This article is inspired by a solution we needed at work: We needed a way to retry asynchronous operations using Spring Boot and RabbitMQ.

WHY?

Sometimes it is necessary to execute certain operations decoupled from the rest of your business logic. We needed to send an update to an external system (e.g. an audit log). The update itself is not necessary for the operation of our own user flows. The user should not be aware of failures. This is why we decided to build it using messaging.

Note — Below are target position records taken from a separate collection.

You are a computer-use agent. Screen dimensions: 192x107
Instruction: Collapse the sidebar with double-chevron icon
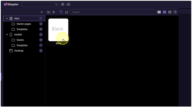tap(42, 12)
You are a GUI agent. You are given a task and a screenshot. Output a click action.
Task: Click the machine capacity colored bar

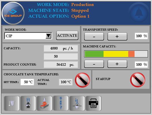[116, 54]
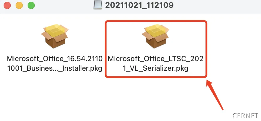Deselect by clicking empty space below Installer package
The height and width of the screenshot is (121, 261).
pyautogui.click(x=54, y=96)
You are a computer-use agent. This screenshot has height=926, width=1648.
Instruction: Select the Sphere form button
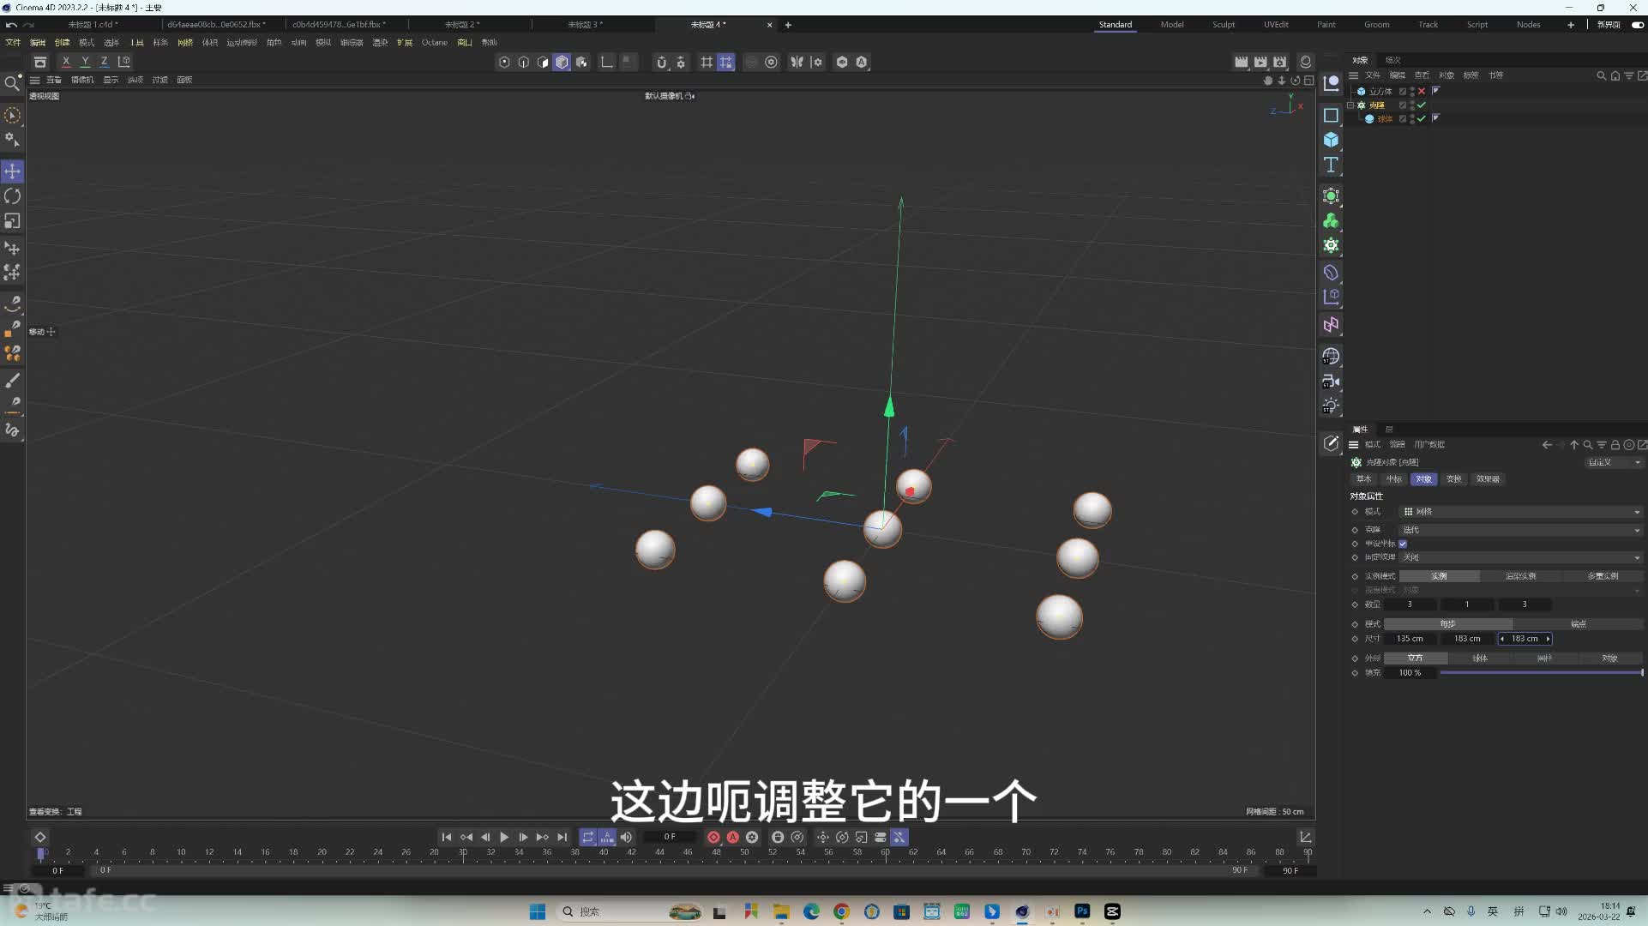[1480, 658]
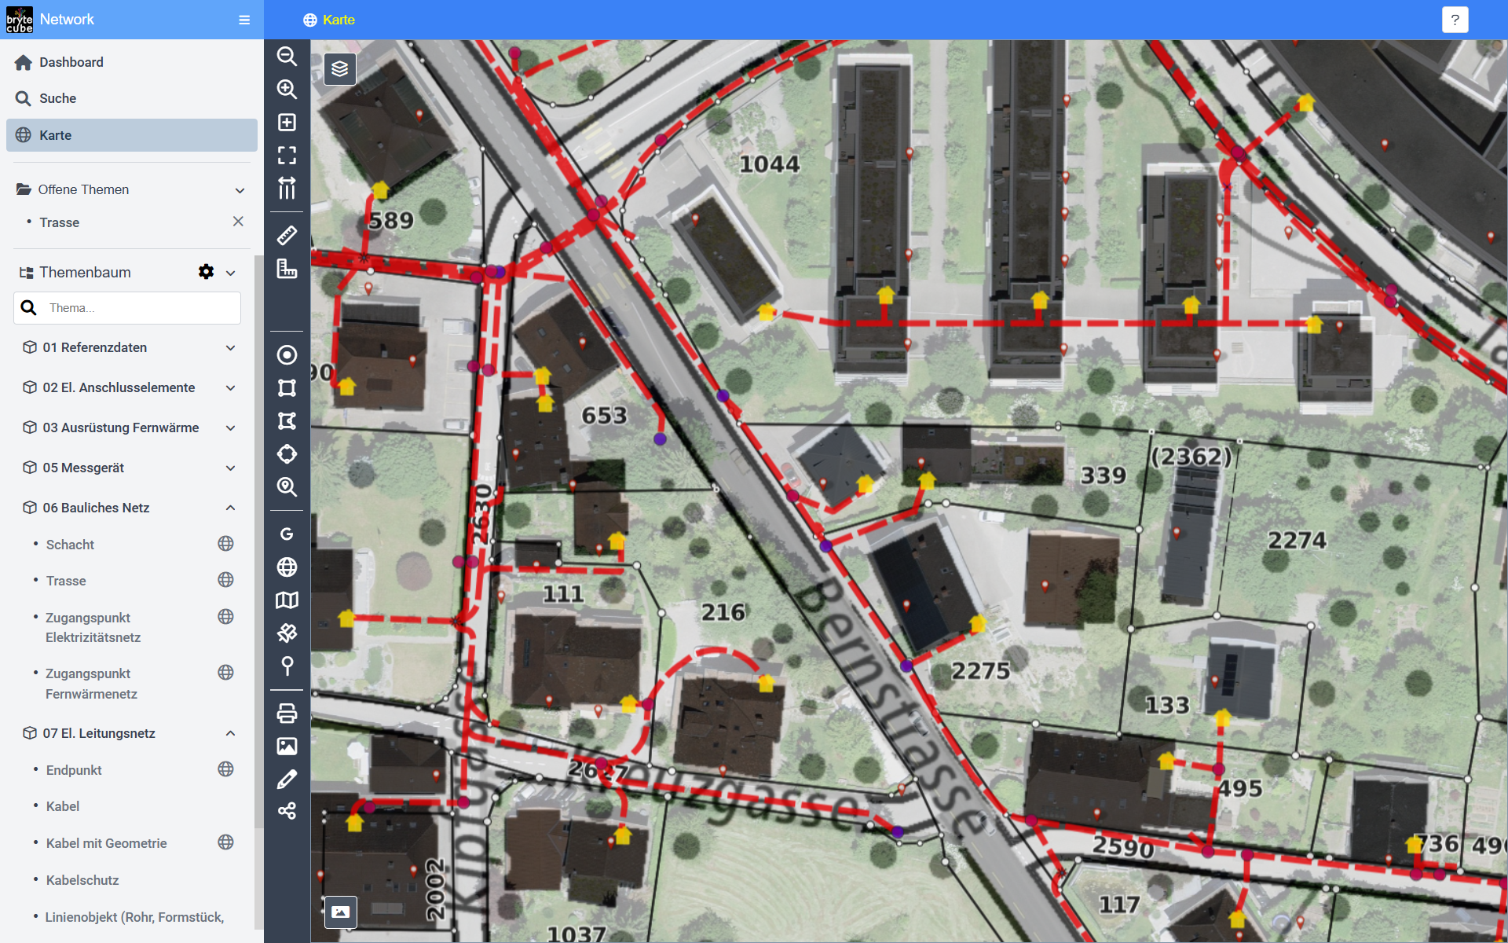Screen dimensions: 1508x943
Task: Close the open Trasse theme
Action: point(238,222)
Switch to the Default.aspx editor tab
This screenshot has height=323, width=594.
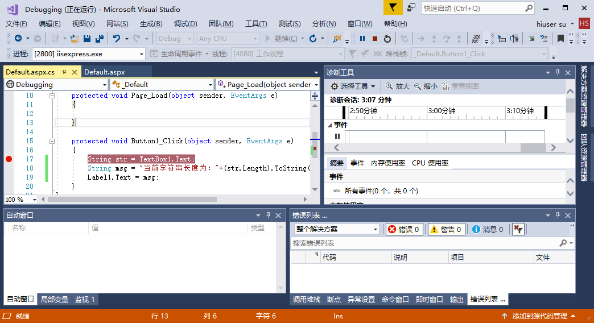(105, 72)
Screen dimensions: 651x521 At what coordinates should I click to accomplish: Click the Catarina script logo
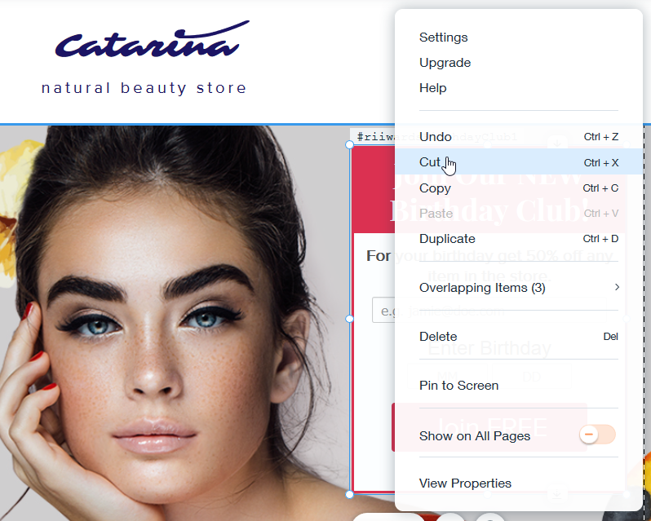pos(153,39)
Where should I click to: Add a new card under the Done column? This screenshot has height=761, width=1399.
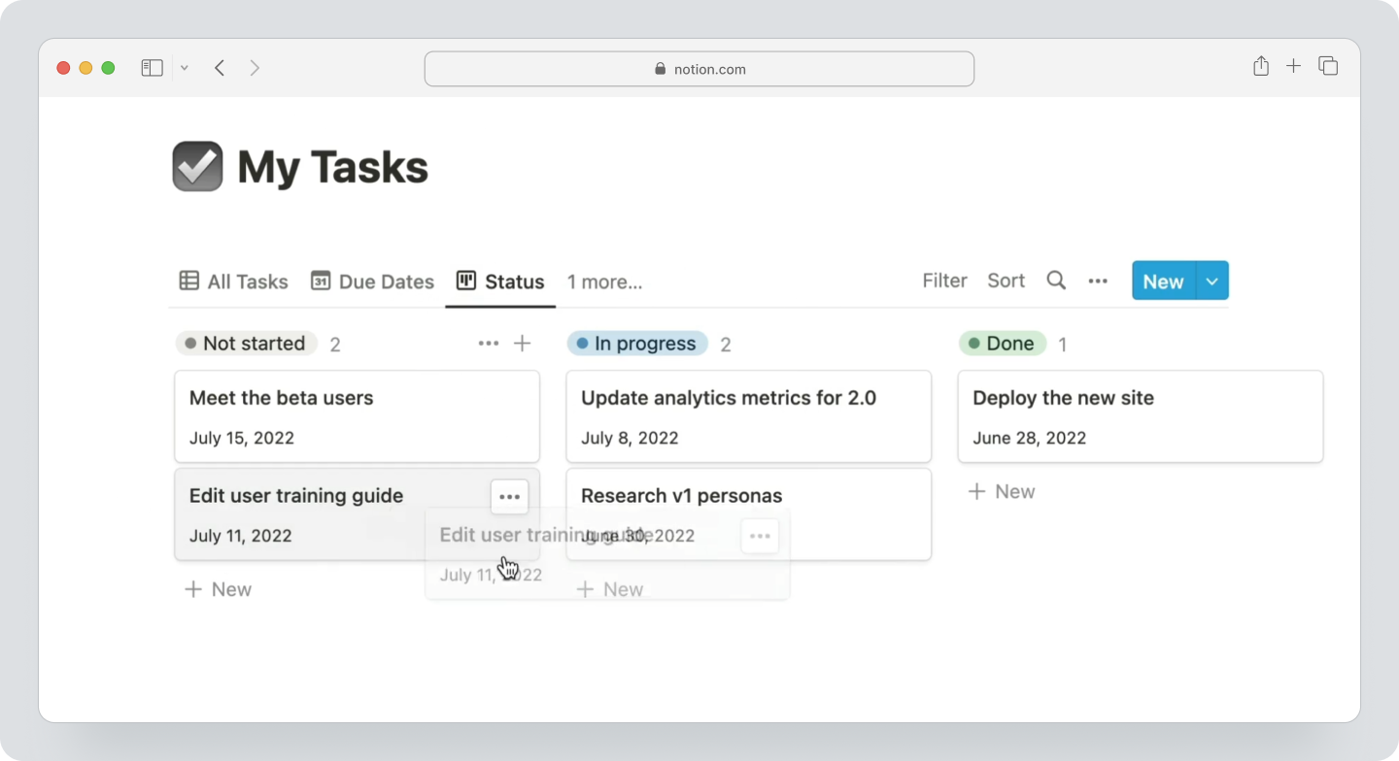click(x=1001, y=491)
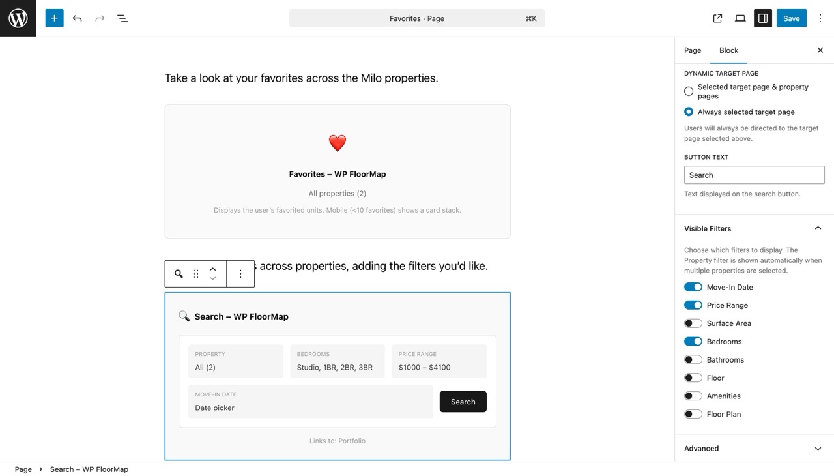This screenshot has width=834, height=476.
Task: Open the block options three-dot menu
Action: [240, 274]
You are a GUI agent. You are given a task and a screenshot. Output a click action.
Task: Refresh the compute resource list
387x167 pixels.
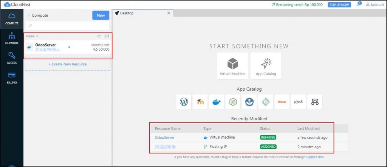pyautogui.click(x=99, y=36)
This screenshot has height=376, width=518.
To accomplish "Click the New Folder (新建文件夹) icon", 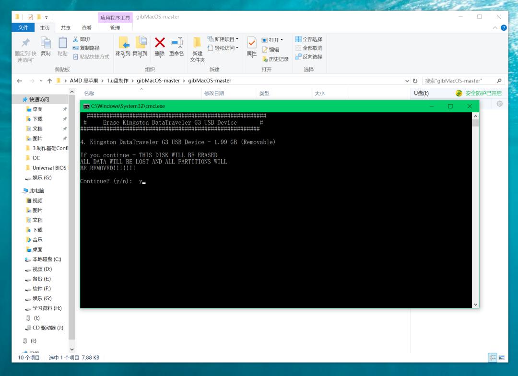I will coord(197,43).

Since the update is really important, we need to make sure that the event arrives at the external system - even if the external system is currently not available.

The Requirements

  • The creation of the update should be isolated from the rest of our implementation.
  • If the update fails (for whatever reason) it should be sent again later
  • The time between each retry should be 1 hour

Planning the Solution

Since we already wanted to use RabbitMQ for receiving the internal trigger for the update - why not try to build the retry behavior on top of it?

A bit of RabbitMQ

This article assumes quite a bit of knowledge about RabbitMQ (e.g. about Exchanges, Queues, and Bindings). If you need a start on these topics, the RabbitMQ Documentation is really good!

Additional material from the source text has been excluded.